On semipositone problems over $\mathbb{R}^N$ for the fractional $p$-Laplace operator (2401.16953v4)

Abstract: For $N \geq 1, s\in (0,1)$, and $p \in (1, \frac{N}{s})$ we find a positive solution to the following class of semipositone problems associated with the fractional $p$-Laplace operator: \begin{equation}\tag{SP} (-\Delta)_{p}^{s}u = g(x)f_a(u) \text{ in } \mathbb{R}^N, \end{equation} where $g \in L^1(\mathbb{R}^N) \cap L^{\infty}(\mathbb{R}^N)$ is a positive function, $a>0$ is a parameter and $f_a \in \mathcal{C}(\mathbb{R})$ is defined as $f_a(t) = f(t)-a$ for $t \ge 0$, $f_a(t) = -a(t+1)$ for $t \in [-1, 0]$, and $f_a(t) = 0$ for $t \le -1$, where $f$ is a non-negative continuous function on $[0,\infty)$ satisfies $f(0)=0$ with subcritical and Ambrosetti-Rabinowitz type growth.
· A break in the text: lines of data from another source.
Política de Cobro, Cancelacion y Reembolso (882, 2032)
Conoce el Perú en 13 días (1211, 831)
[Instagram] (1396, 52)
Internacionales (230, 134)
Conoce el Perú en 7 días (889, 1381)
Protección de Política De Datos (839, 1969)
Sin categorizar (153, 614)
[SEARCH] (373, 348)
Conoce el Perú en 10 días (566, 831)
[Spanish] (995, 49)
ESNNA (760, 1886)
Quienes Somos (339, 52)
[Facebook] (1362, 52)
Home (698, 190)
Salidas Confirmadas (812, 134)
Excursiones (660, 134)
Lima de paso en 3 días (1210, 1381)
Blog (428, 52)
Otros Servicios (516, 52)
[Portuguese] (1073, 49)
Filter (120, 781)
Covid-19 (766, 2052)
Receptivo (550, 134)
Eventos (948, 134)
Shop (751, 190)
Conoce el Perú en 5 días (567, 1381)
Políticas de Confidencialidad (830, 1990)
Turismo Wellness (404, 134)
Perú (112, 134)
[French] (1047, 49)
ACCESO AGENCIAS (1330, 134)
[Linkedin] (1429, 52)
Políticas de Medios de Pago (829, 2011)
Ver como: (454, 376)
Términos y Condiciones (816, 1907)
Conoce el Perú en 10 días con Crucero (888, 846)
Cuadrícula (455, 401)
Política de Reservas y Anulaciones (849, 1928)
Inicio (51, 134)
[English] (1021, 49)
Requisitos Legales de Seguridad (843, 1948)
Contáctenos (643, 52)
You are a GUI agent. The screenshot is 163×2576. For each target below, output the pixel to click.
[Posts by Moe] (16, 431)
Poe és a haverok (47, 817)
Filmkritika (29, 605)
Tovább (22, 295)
Depending on the range of $a$, we obtain the existence of a mountain pass solution to (SP) in $\mathcal{D}^{s,p}(\mathbb{R}^N)$. Then, we prove mountain pass solutions are uniformly bounded with respect to $a$, over $L^r(\mathbb{R}^N)$ for every $r \in \left[\frac{Np}{N-sp}, \infty\right]$. In addition, if $p>\frac{2N}{N+2s}$, we establish that (SP) admits a non-negative mountain pass solution for each $a$ near zero. Finally, under the assumption $g(x) \leq \frac{B}{|x|^{\beta(p-1)+sp}}$ for $B>0, x \neq 0$, and $ \beta \in \left(\frac{N-sp}{p-1}, \frac{N}{p-1}\right)$, we derive an explicit positive radial subsolution to (SP) and show that the non-negative solution is positive a.e. in $\mathbb{R}^N$.